Syntax for using regular expression named capture group substitution

gtackett · July 2, 2023, 10:57pm

The ICU Regular Expressions docs say that ${name} will be replaced with the text matched by a named capture group.

But when I scan text with this regular expression: .+(?\d++).* and do a “Display Alert” action with the text \1 ${number}, what I see in the alert is the matching digit string followed by, literally, ${number}.

What is the right way to do this?

BLUEFROG · July 3, 2023, 12:17am

What are you trying to match?

chrillek · July 3, 2023, 6:23am

Are you sure that your syntax is correct? Iirc, (?...) defines a non-capturing group. And what is \d++ supposed to match?

gtackett · July 4, 2023, 2:03am

Let me amend the regular expression to be consistent with a change I made. What I 'm trying now is:
^(.+?)(?<number>\d+?).*
This is stripped-down version of a regex that wasn’t working as I expected.

The plain text file I’m applying the rule to contains just this:

abc123

The whole rule looks like this:

When I run it, the result is this:

gtackett · July 4, 2023, 2:11am

A non-capturing group is denoted by (?:…).
(?<name>…) is a named capture group.
++ matches the preceding expression 1 or more times, but is called a possessive match. Unlike simple + it will match as many times as possible, and once it’s matched, it prevents backtracking.

chrillek · July 4, 2023, 6:16am

Thanks for pointing that out. I never use named capturing groups, so I’m not familiar with the syntax.
The name groups might be accessible by number, too (\2, in this case). Did you try that?

Edit To answer my own question: Using \1 \2 in this context works. This seems to indicate that DT’s regex handling is not yet up to dealing with named capturing groups (they were not available initially in Apple’s RE implementation, it seems). Maybe this could be fixed, @cgrunenberg?

cgrunenberg · July 4, 2023, 8:28am

This isn’t supported currently, a future release might improve this.

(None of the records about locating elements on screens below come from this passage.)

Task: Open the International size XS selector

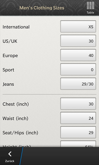Action: pyautogui.click(x=78, y=26)
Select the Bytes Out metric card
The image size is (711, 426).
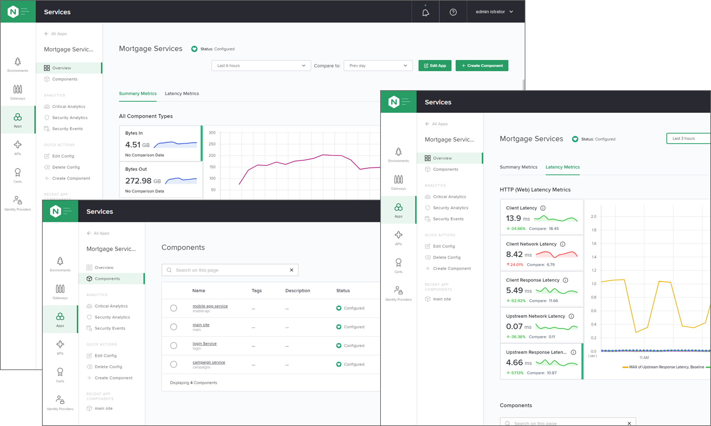(x=160, y=180)
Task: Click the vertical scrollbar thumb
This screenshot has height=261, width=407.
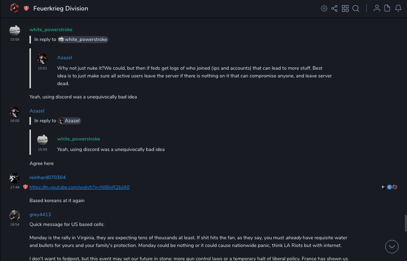Action: [x=406, y=224]
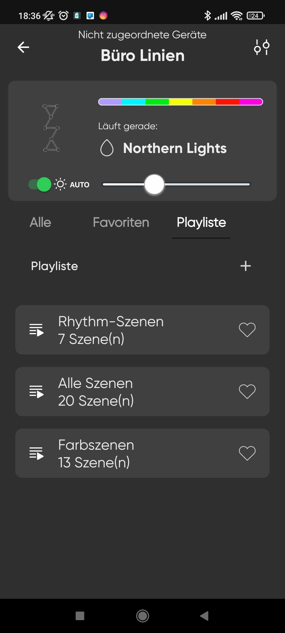This screenshot has width=285, height=633.
Task: Tap the Büro Linien layout shape icon
Action: pyautogui.click(x=51, y=128)
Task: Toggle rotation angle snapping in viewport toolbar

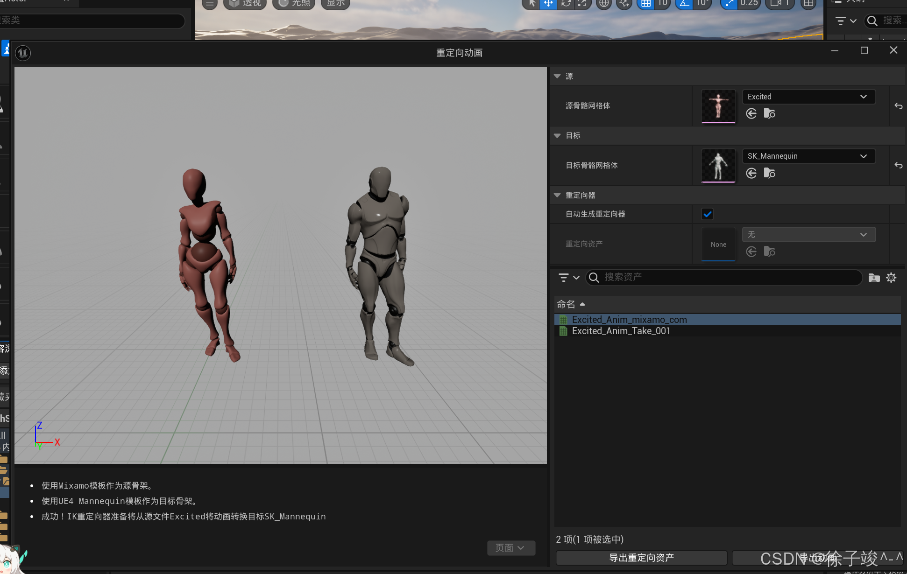Action: point(684,4)
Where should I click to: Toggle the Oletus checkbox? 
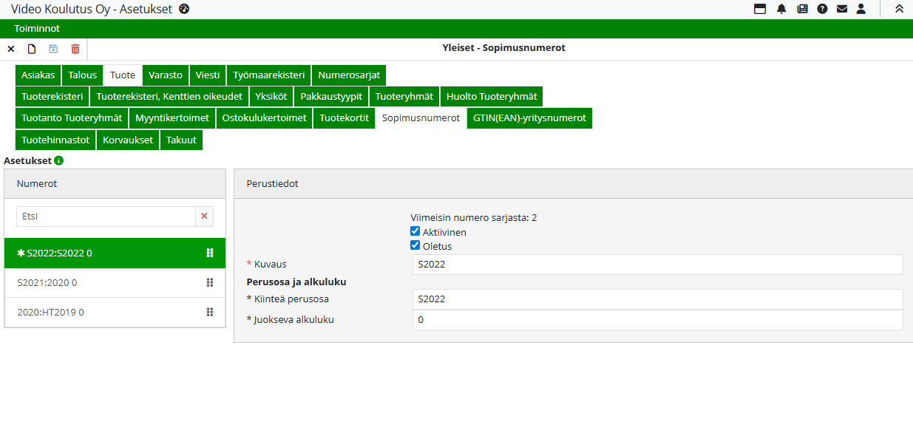click(x=415, y=245)
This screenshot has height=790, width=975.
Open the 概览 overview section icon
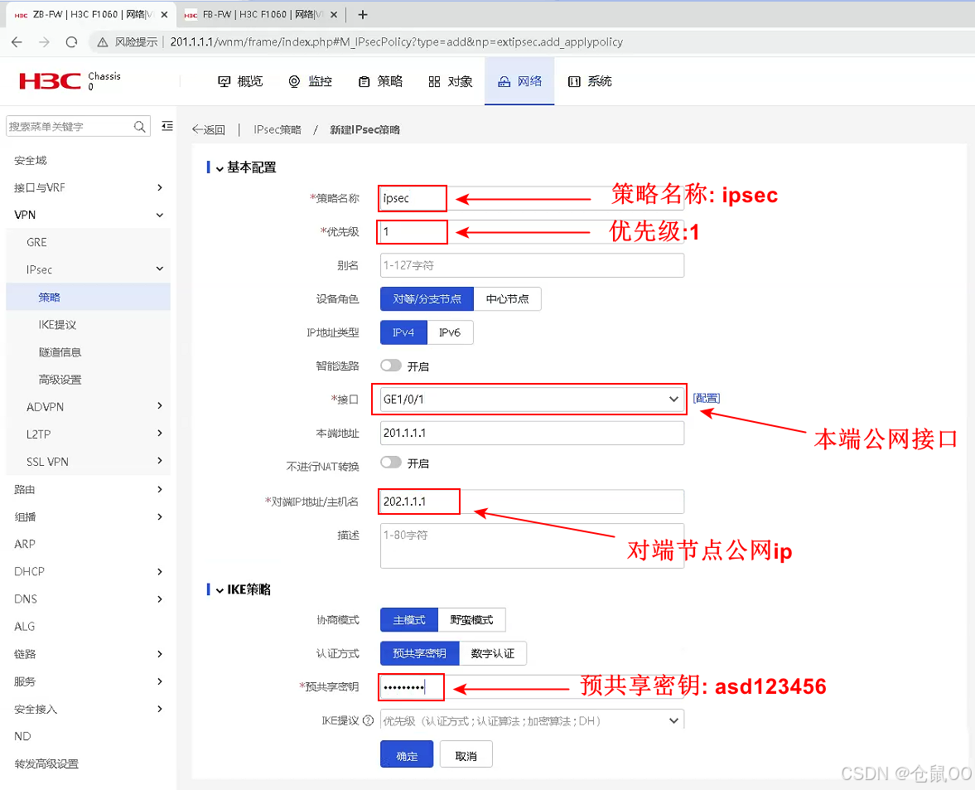(x=225, y=81)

BLUEFROG · July 4, 2023, 2:42pm

But why are you trying to use a named capture group? Is it really necessary?

Given this text, what would you expect your RegEx to return?

abc123
123
s456
This is something with a number in it: 5.87
123 precedes words.

chrillek · July 4, 2023, 5:08pm

The regular expression
^(.+?)(?<number>\d+?)
should match
abc123 such that $1 is “abc” and ${number} is “123”
123 => $1 is “1” and ${number} is “23” (the 1 matches the non-greedy .+?)
s456 => $1 is “s” and ${number} is “456”
This is something with a number in it: 5.87=> $1 is “This is something with a number in it: 5.” and ${number} is “87”
123 precedes words => $1 is “1” and ${number} is “23” (because the second capturing group is not anchored)

gtackett · July 4, 2023, 5:09pm

This is a simplified example to show the problem, rather than a real use case.

In the more complex real case, named groups would make understanding the regex and the substitution string much easier.

BLUEFROG · July 4, 2023, 6:41pm

Without examples more closely matching real world, it’s difficult to assess, including if named groups are necessary.

gtackett · July 7, 2023, 1:48am

Whether or not named groups are necessary in my tiny example should have no bearing on whether they work.

I’ve always believed that when trying to pinpoint why something doesn’t work, a minimal reproducer was a good idea. After all, troubleshooting something small and simple is generally easier that something larger and/or more complex. That’s why I trimmed my real use case down to this tiny example: My real use case wasn’t working, so I went after a tiny example that also showed the same problem: named capture groups not working.